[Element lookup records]
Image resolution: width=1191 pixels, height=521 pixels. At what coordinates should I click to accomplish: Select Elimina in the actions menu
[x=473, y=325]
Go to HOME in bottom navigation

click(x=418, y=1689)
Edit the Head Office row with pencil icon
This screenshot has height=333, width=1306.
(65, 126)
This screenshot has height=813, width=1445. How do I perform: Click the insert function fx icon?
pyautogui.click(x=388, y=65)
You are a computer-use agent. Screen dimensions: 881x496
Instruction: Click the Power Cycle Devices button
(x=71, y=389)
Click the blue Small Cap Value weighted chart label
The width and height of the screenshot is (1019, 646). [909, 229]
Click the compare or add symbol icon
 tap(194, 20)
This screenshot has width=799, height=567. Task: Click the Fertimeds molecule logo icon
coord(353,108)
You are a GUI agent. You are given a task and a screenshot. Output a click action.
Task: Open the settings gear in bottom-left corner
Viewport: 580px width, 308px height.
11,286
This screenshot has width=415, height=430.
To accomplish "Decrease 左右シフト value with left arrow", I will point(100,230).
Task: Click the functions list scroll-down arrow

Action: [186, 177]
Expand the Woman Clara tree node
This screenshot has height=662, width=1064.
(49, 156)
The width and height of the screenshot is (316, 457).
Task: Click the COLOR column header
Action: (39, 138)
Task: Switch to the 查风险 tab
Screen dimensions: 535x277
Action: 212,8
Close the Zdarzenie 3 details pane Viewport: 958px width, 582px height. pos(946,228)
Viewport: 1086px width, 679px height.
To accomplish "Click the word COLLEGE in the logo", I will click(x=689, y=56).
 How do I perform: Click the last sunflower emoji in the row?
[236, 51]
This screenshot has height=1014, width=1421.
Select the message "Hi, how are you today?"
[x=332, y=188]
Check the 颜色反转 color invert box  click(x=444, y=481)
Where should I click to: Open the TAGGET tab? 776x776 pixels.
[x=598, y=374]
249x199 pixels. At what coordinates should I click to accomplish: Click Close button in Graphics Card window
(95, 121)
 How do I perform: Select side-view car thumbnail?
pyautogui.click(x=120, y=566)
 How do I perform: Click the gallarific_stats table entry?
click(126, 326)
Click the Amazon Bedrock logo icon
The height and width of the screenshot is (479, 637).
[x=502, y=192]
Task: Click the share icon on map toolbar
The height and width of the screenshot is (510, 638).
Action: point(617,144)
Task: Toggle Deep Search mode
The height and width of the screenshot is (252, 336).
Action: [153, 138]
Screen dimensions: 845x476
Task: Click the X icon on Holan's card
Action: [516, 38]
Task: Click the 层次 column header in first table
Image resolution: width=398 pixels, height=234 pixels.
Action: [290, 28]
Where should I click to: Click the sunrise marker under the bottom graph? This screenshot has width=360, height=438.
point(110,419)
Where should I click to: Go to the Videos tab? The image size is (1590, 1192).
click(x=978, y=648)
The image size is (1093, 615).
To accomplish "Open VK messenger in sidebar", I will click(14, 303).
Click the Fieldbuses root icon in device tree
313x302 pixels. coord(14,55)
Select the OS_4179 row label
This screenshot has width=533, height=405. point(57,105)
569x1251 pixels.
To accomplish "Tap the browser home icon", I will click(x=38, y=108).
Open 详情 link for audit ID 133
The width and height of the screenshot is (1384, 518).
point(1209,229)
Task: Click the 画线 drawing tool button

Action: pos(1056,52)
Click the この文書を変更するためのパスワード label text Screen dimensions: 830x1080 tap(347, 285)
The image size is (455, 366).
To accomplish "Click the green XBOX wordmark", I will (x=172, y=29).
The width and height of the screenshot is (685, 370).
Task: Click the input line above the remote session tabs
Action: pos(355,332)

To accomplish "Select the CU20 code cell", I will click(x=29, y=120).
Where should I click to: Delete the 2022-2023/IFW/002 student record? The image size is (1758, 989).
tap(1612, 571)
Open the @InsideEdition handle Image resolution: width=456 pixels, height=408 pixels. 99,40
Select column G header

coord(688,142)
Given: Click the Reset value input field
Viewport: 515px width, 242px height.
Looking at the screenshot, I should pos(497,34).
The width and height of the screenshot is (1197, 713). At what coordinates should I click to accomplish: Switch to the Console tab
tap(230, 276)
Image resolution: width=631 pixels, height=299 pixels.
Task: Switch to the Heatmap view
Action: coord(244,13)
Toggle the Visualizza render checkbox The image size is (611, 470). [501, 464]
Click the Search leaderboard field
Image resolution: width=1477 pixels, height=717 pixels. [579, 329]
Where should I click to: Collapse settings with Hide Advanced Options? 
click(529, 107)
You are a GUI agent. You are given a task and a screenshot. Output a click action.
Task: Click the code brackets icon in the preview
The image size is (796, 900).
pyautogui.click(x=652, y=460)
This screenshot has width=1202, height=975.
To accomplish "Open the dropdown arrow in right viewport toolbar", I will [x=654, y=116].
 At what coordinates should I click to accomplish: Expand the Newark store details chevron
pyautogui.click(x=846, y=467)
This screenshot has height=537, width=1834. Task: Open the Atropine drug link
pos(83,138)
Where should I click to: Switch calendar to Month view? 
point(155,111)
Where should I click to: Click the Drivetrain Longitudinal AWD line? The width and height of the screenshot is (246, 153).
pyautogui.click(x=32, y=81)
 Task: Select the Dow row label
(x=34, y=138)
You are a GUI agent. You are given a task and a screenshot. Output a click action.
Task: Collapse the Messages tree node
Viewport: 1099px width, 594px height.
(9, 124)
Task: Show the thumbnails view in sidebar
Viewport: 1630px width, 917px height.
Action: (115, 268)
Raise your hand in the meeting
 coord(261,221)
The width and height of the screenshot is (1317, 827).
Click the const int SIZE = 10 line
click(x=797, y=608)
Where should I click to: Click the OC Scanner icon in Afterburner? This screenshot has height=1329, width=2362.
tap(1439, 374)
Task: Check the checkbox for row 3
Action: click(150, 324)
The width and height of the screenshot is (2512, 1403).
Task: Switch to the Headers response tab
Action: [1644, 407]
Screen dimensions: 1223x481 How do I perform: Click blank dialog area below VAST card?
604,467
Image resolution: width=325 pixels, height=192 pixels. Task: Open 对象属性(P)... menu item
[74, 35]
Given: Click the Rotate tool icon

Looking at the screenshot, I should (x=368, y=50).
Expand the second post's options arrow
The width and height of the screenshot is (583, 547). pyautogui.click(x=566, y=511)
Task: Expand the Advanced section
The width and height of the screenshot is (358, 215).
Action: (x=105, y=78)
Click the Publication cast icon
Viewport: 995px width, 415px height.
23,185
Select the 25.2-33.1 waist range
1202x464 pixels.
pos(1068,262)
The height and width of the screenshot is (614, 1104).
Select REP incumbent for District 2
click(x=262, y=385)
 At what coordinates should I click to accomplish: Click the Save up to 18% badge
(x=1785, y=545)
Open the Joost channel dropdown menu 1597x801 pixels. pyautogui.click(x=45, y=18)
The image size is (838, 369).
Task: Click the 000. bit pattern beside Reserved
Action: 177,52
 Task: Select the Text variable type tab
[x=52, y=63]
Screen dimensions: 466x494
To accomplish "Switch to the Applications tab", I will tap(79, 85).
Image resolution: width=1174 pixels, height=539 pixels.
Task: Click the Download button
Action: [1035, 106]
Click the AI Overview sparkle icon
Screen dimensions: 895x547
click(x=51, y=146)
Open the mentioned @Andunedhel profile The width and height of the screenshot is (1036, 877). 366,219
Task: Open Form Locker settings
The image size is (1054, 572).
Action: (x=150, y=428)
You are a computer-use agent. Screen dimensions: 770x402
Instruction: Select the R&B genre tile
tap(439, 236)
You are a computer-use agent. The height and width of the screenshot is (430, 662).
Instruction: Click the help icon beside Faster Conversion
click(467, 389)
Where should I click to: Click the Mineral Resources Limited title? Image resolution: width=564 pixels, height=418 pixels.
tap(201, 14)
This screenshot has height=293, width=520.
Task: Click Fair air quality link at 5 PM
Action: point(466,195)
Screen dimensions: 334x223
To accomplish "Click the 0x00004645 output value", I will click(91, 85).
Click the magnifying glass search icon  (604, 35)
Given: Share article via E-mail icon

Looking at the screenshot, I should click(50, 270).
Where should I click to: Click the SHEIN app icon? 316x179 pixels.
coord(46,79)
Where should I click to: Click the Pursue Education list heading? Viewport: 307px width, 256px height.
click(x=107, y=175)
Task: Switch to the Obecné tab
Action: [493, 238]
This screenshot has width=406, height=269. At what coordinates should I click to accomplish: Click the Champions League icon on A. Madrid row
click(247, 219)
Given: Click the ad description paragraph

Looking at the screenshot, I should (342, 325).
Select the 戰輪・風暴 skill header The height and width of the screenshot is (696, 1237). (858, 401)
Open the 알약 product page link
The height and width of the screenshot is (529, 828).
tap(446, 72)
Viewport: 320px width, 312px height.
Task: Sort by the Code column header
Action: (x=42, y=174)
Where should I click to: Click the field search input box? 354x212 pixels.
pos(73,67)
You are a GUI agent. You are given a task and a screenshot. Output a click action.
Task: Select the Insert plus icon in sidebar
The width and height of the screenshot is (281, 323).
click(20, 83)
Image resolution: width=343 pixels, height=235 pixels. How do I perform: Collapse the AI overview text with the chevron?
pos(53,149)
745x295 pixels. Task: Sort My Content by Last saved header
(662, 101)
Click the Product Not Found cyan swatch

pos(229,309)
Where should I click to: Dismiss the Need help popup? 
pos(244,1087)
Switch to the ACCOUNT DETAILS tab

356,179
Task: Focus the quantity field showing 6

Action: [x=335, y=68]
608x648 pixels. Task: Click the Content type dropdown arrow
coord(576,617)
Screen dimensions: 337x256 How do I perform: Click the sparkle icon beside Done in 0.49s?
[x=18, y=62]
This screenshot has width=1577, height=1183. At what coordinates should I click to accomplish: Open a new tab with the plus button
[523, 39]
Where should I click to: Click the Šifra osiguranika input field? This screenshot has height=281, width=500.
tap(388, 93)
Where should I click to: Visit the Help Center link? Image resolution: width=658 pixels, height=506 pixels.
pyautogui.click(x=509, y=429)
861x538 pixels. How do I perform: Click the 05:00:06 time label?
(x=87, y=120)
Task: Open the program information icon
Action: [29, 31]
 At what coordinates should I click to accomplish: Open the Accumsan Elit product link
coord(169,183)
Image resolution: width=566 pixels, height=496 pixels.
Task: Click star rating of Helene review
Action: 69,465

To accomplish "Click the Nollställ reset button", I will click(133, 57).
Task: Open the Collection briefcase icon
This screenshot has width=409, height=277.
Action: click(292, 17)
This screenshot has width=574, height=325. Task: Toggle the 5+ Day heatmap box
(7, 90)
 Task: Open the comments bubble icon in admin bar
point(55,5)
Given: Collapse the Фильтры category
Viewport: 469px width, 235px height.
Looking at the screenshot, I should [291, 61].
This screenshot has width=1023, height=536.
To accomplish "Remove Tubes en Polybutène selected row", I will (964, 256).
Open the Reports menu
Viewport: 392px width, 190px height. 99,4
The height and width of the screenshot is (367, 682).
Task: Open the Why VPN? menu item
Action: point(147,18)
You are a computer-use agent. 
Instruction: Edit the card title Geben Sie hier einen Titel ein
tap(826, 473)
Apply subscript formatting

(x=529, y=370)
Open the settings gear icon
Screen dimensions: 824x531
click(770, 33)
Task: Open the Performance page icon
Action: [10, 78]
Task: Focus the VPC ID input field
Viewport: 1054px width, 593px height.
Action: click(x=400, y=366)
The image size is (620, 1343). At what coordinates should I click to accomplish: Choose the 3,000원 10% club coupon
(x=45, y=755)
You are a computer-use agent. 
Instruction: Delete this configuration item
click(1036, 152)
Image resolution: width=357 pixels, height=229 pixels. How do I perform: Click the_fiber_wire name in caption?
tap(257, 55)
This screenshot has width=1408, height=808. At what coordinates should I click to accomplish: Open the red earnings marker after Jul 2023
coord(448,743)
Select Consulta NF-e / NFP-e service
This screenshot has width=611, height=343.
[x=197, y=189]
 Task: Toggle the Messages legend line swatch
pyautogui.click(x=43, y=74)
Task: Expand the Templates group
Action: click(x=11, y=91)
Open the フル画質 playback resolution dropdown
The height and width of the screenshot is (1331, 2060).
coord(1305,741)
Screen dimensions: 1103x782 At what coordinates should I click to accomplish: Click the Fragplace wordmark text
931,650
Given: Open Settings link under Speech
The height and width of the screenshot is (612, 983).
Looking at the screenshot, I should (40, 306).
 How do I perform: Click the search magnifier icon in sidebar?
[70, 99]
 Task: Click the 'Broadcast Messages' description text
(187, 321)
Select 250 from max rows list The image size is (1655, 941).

> _What to work on_
Echo the lines exactly as they appear, covering the stretch from the line containing "This screenshot has width=415, height=430." through the line containing "Action: [516, 38]".

> _The reply_
This screenshot has width=415, height=430.
To accomplish "Decrease 左右シフト value with left arrow", I will point(100,230).
Task: Click the functions list scroll-down arrow

Action: [186, 177]
Expand the Woman Clara tree node
This screenshot has height=662, width=1064.
(49, 156)
The width and height of the screenshot is (316, 457).
Task: Click the COLOR column header
Action: (39, 138)
Task: Switch to the 查风险 tab
Screen dimensions: 535x277
Action: 212,8
Close the Zdarzenie 3 details pane Viewport: 958px width, 582px height. pos(946,228)
Viewport: 1086px width, 679px height.
To accomplish "Click the word COLLEGE in the logo", I will click(x=689, y=56).
 How do I perform: Click the last sunflower emoji in the row?
[236, 51]
This screenshot has height=1014, width=1421.
Select the message "Hi, how are you today?"
[x=332, y=188]
Check the 颜色反转 color invert box  click(x=444, y=481)
Where should I click to: Open the TAGGET tab? 776x776 pixels.
[x=598, y=374]
249x199 pixels. At what coordinates should I click to accomplish: Click Close button in Graphics Card window
(95, 121)
 How do I perform: Select side-view car thumbnail?
pyautogui.click(x=120, y=566)
 How do I perform: Click the gallarific_stats table entry?
click(126, 326)
Click the Amazon Bedrock logo icon
The height and width of the screenshot is (479, 637).
[x=502, y=192]
Task: Click the share icon on map toolbar
The height and width of the screenshot is (510, 638).
Action: point(617,144)
Task: Toggle Deep Search mode
The height and width of the screenshot is (252, 336).
Action: [153, 138]
Screen dimensions: 845x476
Task: Click the X icon on Holan's card
Action: [516, 38]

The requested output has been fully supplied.